Anfangs dachte Mohammad, er müsse lediglich ein wenig übersetzen, sprich, einfache Personenbefragungen und Ähnliches. Die Arbeit mit seinen Kollegen, die er immer mehr als Freunde betrachtete, wurde jedoch immer brutaler. Plötzlich war Mohammad stets unterwegs und nur selten in Kabul. Im Laufe der Zeit sah der junge Afghane all das Leid und das Blutvergießen in seinem Land. In Bagram musste er hautnah miterleben, wie Gefangene von seinen Kollegen, den US-Soldaten, gefoltert und missbraucht wurden. Oft wusste er - der Dolmetscher, der die Fragen in Paschto oder Dari übersetzen musste -, dass die Männer einfache Bauern oder Händler waren, die mit Terror und Al Qaida nichts am Hut hatten. Das interessierte allerdings niemanden. Mohammads Aufgabe war das Übersetzen, sonst nichts. Nicht selten fühlte er sich wie ein Verräter.

Die Arbeit veränderte Mohammad. Im Laufe der Jahre wurde alles zur Routine, auch das Foltern. Das anfängliche Mitgefühl wandelte sich um in Ungeduld. »Hauptsache, Feierabend«, dachte er sich oft, wie er heute erzählt. Ansonsten lebte es sich gut. Mohammad konnte seine Familie ernähren und heiraten.

Dann wurde der Dolmetscher plötzlich von der Realität eingeholt. Während einer Fahrt wurde das Auto seines Fahrers, eines Mannes, den er meinte, gut zu kennen, von US-Soldaten angehalten. Der Mann wurde mit Gewalt aus dem Auto gezerrt und vor Mohammads Augen verhaftet. Der Fahrer hatte sich als Taliban-Informant entpuppt. An jenem Tag wollte er Mohammad in eine Falle locken. Mohammads Kollegen, die US-Soldaten, überwachten das Handy des Mannes und konnten ihn so enttarnen.

Dieser Moment war für Mohammad entscheidend. Er wusste, dass er und seine Familie in seiner Heimat, nicht mehr sicher sind. Es war ihm nur allzu gut bekannt, was die Taliban mit gefangenen Dolmetschern machten.

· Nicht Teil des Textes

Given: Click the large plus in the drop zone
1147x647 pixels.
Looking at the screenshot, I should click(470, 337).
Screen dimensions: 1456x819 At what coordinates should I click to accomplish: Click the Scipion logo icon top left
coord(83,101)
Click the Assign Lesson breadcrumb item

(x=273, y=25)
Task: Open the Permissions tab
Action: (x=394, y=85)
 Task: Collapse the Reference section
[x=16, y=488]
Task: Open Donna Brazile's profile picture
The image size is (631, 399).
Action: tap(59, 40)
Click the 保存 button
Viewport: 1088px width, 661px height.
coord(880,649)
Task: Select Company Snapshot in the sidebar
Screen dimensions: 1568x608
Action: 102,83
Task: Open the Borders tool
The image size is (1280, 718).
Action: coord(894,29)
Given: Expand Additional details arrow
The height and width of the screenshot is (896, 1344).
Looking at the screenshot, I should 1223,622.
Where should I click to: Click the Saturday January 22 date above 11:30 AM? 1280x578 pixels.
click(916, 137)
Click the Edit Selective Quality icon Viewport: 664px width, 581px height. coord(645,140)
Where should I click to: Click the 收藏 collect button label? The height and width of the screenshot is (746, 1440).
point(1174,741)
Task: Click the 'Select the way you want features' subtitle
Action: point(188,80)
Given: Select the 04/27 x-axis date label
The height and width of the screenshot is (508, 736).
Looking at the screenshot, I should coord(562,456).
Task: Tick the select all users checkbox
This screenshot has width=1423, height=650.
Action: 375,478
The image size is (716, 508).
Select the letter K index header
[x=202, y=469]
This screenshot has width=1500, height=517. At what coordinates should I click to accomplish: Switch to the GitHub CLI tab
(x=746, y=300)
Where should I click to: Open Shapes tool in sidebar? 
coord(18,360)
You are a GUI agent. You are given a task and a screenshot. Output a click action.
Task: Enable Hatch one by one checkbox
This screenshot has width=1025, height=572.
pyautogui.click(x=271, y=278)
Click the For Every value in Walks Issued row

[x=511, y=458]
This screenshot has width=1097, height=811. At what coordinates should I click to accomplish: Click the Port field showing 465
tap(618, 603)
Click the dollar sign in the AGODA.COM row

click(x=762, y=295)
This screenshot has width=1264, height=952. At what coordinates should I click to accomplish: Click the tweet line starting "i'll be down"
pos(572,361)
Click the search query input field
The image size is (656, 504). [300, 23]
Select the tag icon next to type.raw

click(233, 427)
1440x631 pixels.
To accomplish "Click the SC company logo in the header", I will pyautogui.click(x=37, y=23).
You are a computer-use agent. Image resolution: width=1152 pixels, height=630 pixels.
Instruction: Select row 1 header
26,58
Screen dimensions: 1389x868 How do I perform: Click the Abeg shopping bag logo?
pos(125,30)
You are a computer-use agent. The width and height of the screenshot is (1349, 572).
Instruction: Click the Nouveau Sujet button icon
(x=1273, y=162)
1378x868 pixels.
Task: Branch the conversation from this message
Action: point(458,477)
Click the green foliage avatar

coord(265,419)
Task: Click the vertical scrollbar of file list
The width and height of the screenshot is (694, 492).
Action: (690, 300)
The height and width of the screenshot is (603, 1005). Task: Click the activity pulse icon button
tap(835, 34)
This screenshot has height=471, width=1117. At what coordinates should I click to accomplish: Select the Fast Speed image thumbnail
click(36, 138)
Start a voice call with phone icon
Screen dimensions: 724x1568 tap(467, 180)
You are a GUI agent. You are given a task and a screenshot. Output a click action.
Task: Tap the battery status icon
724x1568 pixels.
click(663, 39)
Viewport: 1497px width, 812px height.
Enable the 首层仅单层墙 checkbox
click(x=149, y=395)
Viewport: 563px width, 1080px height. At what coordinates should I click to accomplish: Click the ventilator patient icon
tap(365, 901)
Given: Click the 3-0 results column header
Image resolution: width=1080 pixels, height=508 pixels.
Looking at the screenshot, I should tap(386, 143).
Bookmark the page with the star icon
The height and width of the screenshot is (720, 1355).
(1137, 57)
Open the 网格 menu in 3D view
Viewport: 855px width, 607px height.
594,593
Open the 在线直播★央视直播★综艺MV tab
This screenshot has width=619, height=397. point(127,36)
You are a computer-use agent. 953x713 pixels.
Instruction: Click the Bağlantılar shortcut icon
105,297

Heute lebt Mohammad gemeinsam mit Frau und Kind in den USA. Er hatte Glück, denn sein Asylantrag wurde schnell akzeptiert. Zahlreiche ehemalige Kollegen von ihm warten weiterhin auf ihre Papiere, während ihr Leben stets in Gefahr ist. Die USA und andere NATO-Staaten, die sich am Afghanistan-Einsatz beteiligt haben, stehen in der Kritik, sich um ihre lokalen Helfer, vor allem um Dolmetscher, nicht zu kümmern. Dieser Vorwurf steht auch gegenüber der deutschen Bundesregierung im Raum. Zahlreiche Afghanen, die mit der Bundeswehr zusammenarbeiteten, müssen sich mit ihrem Asylbegehren weiterhin bürokratischen Hürden stellen. Ihre Angst um die nackte Existenz wird von den verantwortlichen Politikern verdrängt. Viele Ex-Dolmetscher wissen mittlerweile, dass man sie einfach vergessen möchte.

Mohammad hat seine Erlebnisse nicht vergessen. Umso mehr weiß er, dass Afghanistan nicht seine Zukunft sein kann. Nie wieder. In den USA will er ein Restaurant eröffnen und fernab von Krieg und Folter das Leben mit seiner Familie genießen. Allerdings munkelt man, dass die Taliban selbst dort ihre Leute hätten. Mohammad hofft, eigentlich ist er sich fast sicher, dass das nur ein Gerücht sei.

*Mohammad A. - der vollständige Name ist der Redaktion bekannt - möchte aus Angst um seine in Afghanistan verbliebenen Familienmitglieder anonym bleiben.